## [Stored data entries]
-.-.-

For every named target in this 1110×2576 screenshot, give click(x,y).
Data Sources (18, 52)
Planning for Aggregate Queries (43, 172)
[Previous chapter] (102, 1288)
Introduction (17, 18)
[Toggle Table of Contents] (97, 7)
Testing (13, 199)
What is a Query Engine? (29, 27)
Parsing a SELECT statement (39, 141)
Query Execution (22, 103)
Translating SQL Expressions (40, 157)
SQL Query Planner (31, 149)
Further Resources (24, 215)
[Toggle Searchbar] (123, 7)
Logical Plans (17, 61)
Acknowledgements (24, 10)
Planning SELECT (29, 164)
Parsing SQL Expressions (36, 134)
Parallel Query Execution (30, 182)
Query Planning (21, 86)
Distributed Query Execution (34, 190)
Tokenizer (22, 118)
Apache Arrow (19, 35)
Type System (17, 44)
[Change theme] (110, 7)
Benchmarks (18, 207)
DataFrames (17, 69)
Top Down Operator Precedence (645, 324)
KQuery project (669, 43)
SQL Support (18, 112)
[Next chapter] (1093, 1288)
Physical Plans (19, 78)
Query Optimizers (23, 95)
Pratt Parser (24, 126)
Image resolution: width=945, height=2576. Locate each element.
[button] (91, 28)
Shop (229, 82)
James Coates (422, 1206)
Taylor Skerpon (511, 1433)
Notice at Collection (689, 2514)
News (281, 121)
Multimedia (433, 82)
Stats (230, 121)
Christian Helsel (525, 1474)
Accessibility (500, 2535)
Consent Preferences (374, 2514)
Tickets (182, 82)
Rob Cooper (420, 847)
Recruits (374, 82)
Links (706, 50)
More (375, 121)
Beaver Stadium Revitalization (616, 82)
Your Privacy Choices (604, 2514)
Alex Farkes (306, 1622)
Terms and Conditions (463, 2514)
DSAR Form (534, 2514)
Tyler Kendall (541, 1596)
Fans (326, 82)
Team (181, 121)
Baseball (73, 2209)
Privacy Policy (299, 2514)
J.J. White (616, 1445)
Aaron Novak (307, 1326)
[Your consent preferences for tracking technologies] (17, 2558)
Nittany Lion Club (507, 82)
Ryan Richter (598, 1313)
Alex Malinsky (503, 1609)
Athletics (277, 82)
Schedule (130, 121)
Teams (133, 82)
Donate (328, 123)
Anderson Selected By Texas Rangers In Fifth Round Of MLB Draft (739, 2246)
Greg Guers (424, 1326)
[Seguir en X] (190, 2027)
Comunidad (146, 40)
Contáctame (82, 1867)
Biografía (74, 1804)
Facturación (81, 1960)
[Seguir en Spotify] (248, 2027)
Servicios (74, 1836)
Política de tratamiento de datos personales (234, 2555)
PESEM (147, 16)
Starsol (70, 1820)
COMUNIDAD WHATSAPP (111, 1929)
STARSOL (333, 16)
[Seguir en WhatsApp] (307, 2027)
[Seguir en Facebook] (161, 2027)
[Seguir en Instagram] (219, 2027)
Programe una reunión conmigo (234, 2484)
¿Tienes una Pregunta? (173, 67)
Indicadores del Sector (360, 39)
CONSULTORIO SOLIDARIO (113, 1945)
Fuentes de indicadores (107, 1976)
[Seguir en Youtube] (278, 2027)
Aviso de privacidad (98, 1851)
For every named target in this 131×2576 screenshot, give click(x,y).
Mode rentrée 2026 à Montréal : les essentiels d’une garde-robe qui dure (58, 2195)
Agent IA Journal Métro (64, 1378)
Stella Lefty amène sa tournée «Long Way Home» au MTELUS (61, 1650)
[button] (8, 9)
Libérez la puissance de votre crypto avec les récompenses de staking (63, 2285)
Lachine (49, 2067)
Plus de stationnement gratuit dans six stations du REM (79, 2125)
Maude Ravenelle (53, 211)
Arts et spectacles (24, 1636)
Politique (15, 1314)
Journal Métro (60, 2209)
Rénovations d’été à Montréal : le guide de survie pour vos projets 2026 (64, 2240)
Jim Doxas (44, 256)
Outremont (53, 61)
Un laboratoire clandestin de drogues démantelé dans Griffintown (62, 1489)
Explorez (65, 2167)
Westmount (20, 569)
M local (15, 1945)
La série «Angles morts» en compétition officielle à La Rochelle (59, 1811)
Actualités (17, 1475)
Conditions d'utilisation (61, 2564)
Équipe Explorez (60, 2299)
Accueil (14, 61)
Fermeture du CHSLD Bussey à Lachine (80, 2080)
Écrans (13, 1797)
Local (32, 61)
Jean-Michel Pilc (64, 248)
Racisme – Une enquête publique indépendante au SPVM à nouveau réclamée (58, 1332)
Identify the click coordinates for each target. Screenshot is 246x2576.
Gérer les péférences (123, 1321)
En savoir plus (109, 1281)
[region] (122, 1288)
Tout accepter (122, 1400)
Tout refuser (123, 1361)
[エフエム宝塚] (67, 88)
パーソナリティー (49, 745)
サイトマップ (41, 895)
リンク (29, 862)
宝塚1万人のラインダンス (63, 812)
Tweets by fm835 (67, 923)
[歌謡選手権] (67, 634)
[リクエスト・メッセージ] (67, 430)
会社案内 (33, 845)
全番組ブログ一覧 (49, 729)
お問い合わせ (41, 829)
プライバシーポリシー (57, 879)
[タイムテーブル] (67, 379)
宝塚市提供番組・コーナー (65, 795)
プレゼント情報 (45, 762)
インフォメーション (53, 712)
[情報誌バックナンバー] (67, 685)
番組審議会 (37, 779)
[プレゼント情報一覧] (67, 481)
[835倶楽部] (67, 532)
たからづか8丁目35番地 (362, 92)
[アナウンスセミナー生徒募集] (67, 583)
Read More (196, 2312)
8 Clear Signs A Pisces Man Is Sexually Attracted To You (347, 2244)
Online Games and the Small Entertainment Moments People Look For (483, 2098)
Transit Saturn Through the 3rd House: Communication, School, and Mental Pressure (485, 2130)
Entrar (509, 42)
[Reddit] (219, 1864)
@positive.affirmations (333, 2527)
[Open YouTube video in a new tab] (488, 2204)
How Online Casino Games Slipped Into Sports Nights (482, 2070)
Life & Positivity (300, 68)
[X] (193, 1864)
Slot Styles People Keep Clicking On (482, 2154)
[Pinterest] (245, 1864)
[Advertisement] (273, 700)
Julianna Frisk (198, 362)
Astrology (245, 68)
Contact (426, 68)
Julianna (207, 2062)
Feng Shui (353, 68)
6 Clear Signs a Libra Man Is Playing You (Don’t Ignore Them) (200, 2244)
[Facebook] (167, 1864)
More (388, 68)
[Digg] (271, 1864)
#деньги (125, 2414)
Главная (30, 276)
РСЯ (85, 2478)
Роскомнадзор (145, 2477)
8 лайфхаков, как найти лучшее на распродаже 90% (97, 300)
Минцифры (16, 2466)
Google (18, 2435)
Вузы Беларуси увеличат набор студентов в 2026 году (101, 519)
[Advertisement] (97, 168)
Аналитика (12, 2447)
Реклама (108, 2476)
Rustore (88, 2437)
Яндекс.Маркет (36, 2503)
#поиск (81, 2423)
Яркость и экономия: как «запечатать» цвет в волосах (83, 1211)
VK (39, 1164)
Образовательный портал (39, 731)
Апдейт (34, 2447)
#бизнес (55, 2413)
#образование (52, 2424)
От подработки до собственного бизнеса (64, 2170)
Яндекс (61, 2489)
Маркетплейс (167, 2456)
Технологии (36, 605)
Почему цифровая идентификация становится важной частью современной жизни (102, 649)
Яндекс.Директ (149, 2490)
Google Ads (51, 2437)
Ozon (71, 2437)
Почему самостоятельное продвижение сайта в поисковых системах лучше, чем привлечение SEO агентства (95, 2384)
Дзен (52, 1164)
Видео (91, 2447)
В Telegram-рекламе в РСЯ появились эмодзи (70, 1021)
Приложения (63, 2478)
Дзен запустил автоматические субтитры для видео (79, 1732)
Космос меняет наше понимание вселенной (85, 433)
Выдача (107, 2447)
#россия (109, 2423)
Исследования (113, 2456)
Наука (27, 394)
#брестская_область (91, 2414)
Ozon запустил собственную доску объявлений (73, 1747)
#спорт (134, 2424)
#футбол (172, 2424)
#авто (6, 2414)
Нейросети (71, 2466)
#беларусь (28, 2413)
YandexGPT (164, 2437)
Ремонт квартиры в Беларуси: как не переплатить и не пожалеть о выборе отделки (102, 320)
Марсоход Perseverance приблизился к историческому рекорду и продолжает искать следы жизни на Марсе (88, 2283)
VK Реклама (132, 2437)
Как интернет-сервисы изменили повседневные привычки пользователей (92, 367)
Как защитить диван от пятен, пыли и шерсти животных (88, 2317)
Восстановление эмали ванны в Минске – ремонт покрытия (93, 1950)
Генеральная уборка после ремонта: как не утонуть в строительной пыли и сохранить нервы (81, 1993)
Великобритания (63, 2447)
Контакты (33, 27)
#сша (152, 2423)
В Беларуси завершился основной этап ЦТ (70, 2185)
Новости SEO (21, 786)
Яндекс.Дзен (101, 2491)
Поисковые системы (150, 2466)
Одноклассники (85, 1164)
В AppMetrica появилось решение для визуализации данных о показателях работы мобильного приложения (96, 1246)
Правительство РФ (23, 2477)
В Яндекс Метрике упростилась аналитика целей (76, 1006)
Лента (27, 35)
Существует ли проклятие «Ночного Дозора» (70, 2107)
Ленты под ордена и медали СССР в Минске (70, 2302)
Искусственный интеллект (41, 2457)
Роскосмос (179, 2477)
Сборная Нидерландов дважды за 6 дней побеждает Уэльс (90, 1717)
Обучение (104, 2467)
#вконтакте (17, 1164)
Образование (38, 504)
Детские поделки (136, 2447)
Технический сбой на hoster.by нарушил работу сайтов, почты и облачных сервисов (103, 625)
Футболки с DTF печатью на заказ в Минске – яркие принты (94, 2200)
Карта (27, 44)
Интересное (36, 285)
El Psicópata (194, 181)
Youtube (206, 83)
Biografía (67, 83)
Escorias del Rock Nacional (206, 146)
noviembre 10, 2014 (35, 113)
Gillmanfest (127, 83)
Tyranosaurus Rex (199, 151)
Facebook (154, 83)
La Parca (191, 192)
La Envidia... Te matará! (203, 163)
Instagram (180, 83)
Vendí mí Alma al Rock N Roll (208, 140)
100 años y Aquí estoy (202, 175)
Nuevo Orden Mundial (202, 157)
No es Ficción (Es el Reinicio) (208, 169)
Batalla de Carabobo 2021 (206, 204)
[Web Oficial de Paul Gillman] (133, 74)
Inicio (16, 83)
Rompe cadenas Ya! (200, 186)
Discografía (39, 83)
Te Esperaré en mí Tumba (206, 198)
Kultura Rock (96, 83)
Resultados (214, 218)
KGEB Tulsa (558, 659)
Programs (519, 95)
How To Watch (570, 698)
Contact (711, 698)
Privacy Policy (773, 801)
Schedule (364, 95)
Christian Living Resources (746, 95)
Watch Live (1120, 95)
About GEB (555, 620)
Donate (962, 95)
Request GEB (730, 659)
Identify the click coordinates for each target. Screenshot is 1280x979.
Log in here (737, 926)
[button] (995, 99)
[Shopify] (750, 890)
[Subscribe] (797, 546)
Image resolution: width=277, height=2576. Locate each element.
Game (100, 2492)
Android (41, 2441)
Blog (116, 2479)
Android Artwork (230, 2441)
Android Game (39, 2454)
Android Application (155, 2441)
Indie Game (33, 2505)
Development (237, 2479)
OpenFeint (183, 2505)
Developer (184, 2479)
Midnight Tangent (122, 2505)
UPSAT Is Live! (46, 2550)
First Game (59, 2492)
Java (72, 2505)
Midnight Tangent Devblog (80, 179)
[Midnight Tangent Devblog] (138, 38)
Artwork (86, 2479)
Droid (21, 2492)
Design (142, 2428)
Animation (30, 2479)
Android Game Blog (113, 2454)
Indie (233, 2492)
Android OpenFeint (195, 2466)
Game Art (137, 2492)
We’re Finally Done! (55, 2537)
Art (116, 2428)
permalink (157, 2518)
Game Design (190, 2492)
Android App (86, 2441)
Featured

-.-.-

Every line from the one with "Java (72, 2505)" through the last line of the records above should be returned exactly, please, and no others.

Java (72, 2505)
Midnight Tangent Devblog (80, 179)
[Midnight Tangent Devblog] (138, 38)
Artwork (86, 2479)
Droid (21, 2492)
Design (142, 2428)
Animation (30, 2479)
Android Game Blog (113, 2454)
Indie (233, 2492)
Android OpenFeint (195, 2466)
Game Art (137, 2492)
We’re Finally Done! (55, 2537)
Art (116, 2428)
permalink (157, 2518)
Game Design (190, 2492)
Android App (86, 2441)
Featured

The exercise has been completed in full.